Да и та злосчастная парта, наверное, тоже никуда не делась…
Гермиона остановилась, с недоумением глядя на лестницу, ведущую в Подземелья: надо же, задумалась и сама не заметила, как сюда пришла. Интересно, это воспоминание о парте привело ее или парта вспомнилась на этом месте?
Неровные сполохи факелов дрожали на каменных ступенях. Сходить, что ли, проверить? Вроде не настолько пьяная, чтобы навернуться с лестницы…
Помявшись несколько мгновений и зачем-то оглянувшись по сторонам, Гермиона стала спускаться вниз, на всякий случай все-таки придерживаясь о стену.
В Подземелье, в кабинете Зельеварения была парта. Вообще-то там было много парт, но эта была особенная.

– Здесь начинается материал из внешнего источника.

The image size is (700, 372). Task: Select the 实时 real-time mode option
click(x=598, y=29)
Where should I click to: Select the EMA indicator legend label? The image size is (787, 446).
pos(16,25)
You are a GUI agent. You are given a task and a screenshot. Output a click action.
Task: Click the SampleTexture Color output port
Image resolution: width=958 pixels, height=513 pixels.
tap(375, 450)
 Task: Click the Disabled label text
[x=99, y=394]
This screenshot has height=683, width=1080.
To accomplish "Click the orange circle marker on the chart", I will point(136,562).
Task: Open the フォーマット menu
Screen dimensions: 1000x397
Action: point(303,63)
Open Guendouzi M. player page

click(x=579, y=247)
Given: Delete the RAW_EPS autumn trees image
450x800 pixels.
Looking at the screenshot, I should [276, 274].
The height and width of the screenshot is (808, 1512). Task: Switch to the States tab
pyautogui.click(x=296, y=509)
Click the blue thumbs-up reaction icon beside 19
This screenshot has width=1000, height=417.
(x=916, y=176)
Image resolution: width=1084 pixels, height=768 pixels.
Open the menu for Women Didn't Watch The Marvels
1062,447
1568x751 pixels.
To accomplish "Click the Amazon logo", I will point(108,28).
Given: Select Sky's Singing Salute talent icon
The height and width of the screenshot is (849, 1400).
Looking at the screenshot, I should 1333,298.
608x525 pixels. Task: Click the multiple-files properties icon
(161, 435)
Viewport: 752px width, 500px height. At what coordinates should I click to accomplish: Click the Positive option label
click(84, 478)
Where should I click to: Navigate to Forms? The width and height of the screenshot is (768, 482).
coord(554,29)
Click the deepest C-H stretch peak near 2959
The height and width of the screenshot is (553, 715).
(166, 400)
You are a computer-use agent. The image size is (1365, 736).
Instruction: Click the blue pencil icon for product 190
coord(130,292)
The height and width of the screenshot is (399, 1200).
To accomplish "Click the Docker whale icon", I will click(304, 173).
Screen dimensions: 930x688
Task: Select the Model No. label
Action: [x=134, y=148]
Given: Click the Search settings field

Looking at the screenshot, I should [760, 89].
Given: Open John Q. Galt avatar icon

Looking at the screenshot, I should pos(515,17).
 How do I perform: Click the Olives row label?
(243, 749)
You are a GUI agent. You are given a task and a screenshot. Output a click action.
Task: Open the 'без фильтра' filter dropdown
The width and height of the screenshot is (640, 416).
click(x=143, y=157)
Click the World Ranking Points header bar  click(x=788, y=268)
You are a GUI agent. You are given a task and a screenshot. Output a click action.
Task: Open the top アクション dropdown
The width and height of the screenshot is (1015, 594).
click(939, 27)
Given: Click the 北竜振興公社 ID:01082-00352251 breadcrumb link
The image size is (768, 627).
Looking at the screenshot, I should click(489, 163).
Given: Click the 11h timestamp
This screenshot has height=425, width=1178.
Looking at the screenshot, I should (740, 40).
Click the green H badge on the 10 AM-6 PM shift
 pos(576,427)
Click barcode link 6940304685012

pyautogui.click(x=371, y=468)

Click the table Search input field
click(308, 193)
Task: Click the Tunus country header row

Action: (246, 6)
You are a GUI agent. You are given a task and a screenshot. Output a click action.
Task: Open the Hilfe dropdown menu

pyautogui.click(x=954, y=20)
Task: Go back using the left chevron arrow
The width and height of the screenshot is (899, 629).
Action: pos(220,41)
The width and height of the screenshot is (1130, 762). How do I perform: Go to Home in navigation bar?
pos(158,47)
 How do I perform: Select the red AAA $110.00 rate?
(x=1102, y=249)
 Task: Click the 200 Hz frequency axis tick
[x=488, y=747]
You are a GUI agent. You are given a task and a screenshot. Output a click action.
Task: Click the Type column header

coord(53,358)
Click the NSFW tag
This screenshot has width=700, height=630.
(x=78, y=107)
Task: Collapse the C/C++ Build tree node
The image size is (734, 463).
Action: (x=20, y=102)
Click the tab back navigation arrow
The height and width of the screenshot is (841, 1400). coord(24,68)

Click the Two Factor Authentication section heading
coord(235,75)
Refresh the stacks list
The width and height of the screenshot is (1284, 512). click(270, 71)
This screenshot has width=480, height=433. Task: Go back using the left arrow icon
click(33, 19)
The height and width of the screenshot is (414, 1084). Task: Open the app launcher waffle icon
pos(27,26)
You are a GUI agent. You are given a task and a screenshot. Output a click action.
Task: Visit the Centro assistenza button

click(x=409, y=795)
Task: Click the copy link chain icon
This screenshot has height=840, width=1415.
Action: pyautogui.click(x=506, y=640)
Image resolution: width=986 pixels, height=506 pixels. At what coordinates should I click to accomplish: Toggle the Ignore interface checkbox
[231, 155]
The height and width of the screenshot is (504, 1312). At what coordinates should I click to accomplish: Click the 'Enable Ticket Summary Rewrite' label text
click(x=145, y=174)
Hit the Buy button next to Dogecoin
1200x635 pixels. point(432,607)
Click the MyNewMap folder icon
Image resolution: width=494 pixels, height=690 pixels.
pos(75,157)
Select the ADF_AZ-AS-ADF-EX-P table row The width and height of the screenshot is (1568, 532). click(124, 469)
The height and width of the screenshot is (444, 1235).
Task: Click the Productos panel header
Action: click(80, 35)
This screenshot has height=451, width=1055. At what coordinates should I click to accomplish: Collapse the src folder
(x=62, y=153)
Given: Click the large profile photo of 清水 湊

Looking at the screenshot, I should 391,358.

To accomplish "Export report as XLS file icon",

Студенты Хогвартса не практиковали наскальных росписей типа «Здесь был Джерри». Во всех кабинетах все парты всегда, сколько Гермиона помнила, были чистыми – ну не прижилась в школе традиция письменного народного творчества. Все и всегда, кроме одной.
Третьей парты в крайнем правом ряду в кабинете Зельеварения.
Кто именно выцарапал на ней скабрезную гадость про Гермиону и ее друзей, осталось загадкой, да это было и неважно. Тот факт, что нацарапанная похабень была махровой неправдой, не успокаивал. Гермиона тогда нашла в себе силы гордо проигнорировать издевательство и изобразить, что видала она все эти мерзости в сливном бачке Плаксы Миртл.
Но было невообразимо обидно.
Потом, правда, стало не до обидок – жизнь разворачивалась, как в сказке: чем дальше, тем страшнее. Как известно, все проходит, и страх, и боль, и горе… а вот обида остается всегда. Война кончилась, победители оказались на коне, все прошло – в точности как предсказывал царь Соломон. И всколыхнулось…
Зачем нужно было срочно-обморочно удостовериться, существует ли до сих пор та парта, Гермиона не знала. Стоя перед кабинетом, она еще раз задала себе вопрос: «На кой?», получила от себя ответ: «Хочу и буду!» и осторожно толкнула тяжелую дверь.
Петли даже не скрипнули. В кабинете Зельеварения тоже остался привычный с ученических времен запах горячего металла котлов, вареной зелени и заплесневелой сырости. Обстановка не изменилась, все те же парты, снейповский стол, заваленный пергаментами, груда котлов в углу…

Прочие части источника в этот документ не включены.